## RECORDS SUPPLIED
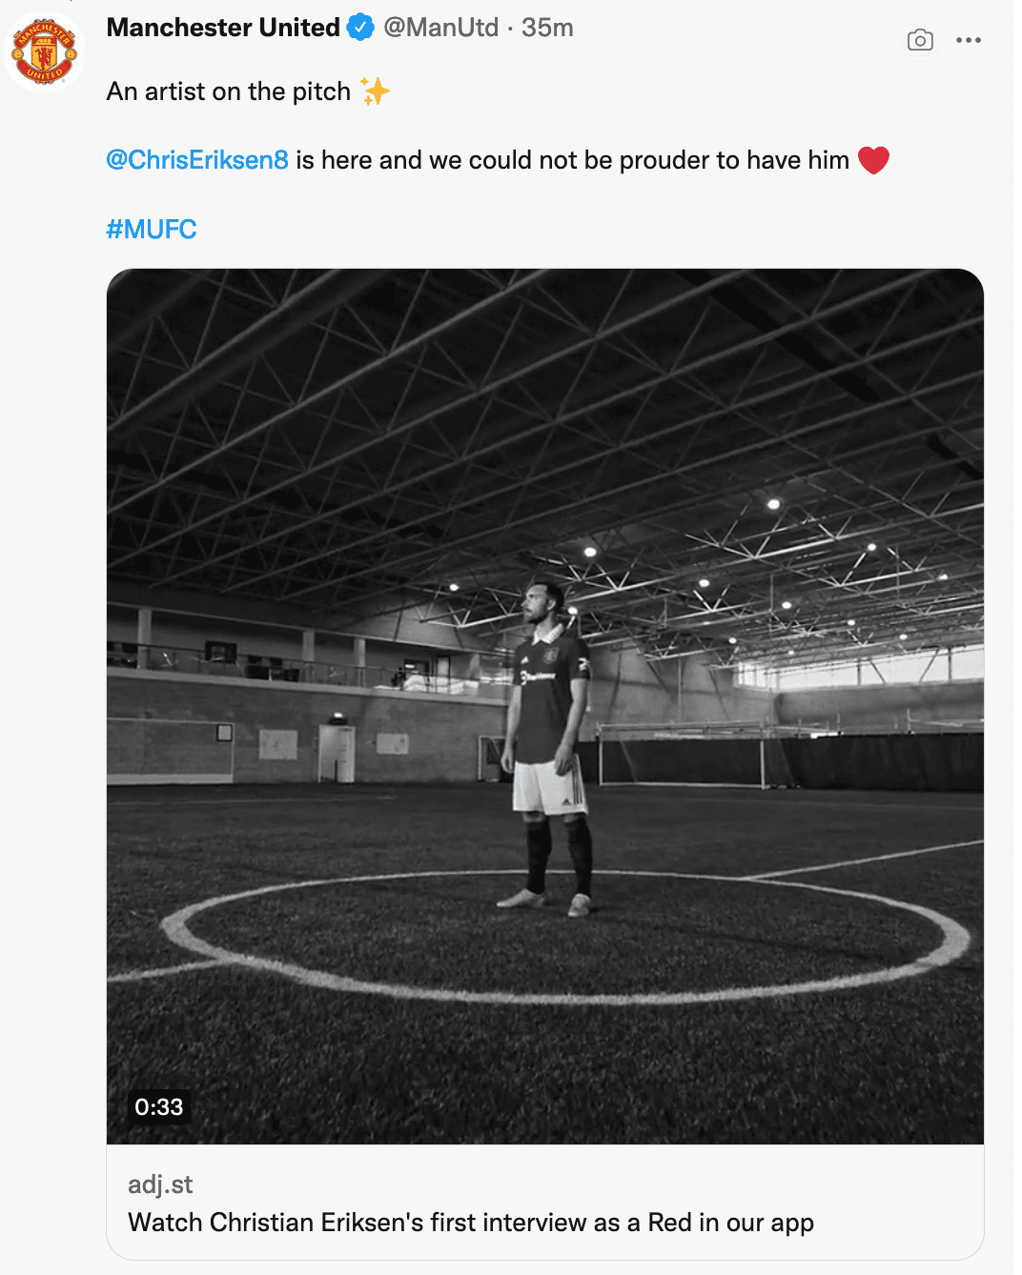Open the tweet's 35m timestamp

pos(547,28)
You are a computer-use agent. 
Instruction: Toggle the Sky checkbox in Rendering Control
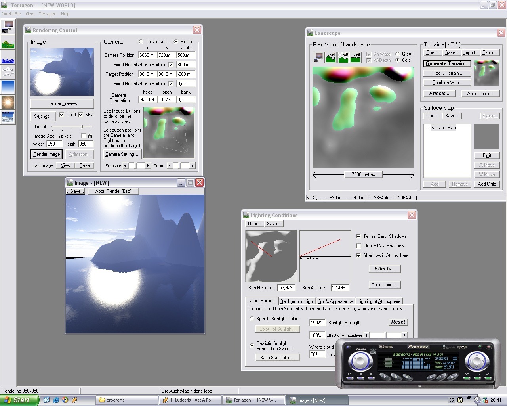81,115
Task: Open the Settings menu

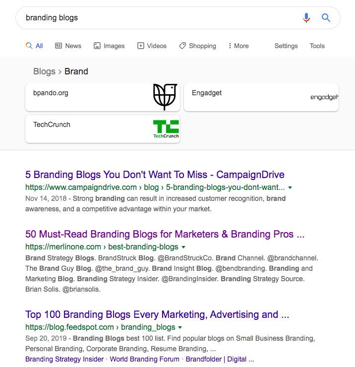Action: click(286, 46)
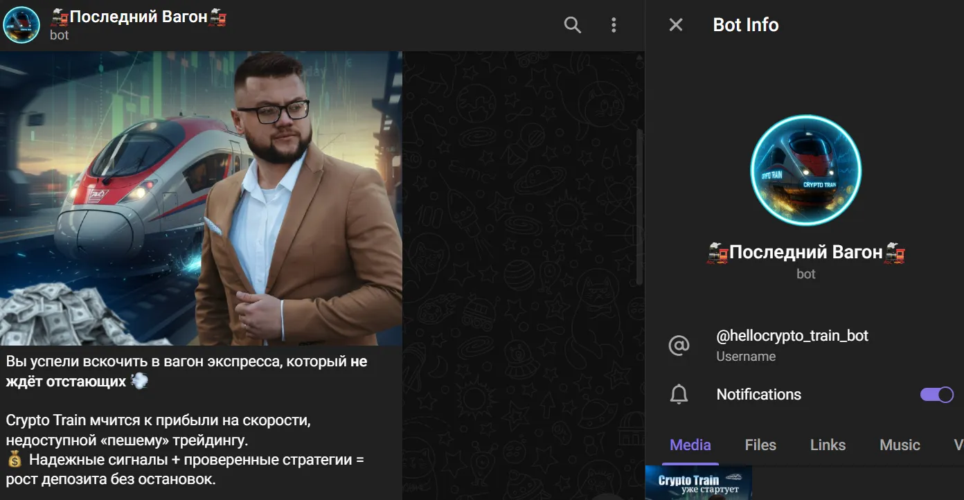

## PROBLEM DESCRIPTION
Present the listing above as a Markdown table with two columns, Row and Line text. Number each line, skip the blank lines, and leave the pictures out.

## THE ANSWER
| Row | Line text |
|---|---|
| 1 | Open the tweet's 35m timestamp |
| 2 | pos(547,28) |
| 3 | You are a computer-use agent.  |
| 4 | Instruction: Toggle the Sky checkbox in Rendering Control |
| 5 | 81,115 |
| 6 | Task: Open the Settings menu |
| 7 | Action: click(286, 46) |